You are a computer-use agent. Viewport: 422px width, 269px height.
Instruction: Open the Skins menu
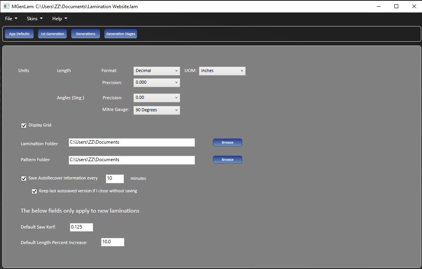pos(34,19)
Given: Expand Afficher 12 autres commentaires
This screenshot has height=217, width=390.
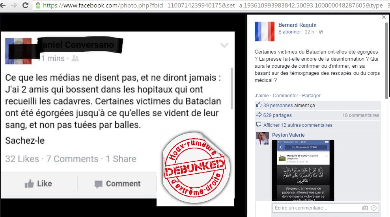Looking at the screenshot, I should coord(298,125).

---

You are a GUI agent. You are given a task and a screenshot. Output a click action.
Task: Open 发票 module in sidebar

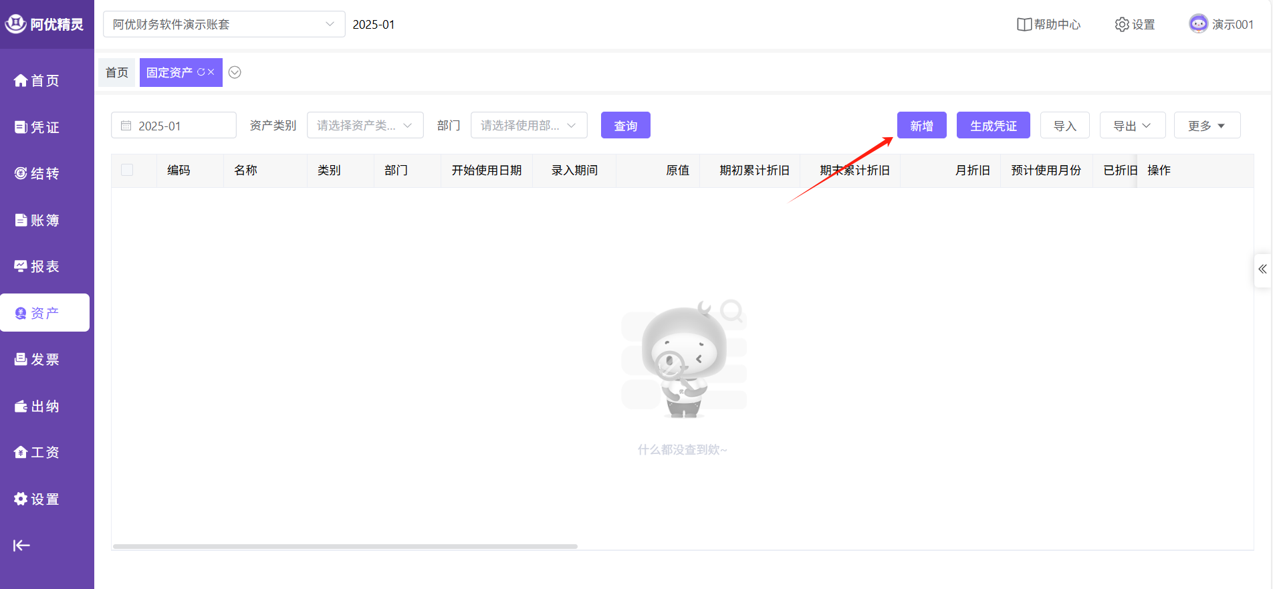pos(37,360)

● YOUR INSTRUCTIONS: Please copy the records in the stretch from the line containing "You are a GUI" through the line containing "pos(37,360)", keeping both ends, and leave the pictures out of your answer.

● EXERCISE RESULT:
You are a GUI agent. You are given a task and a screenshot. Output a click action.
Task: Open 发票 module in sidebar

pos(37,360)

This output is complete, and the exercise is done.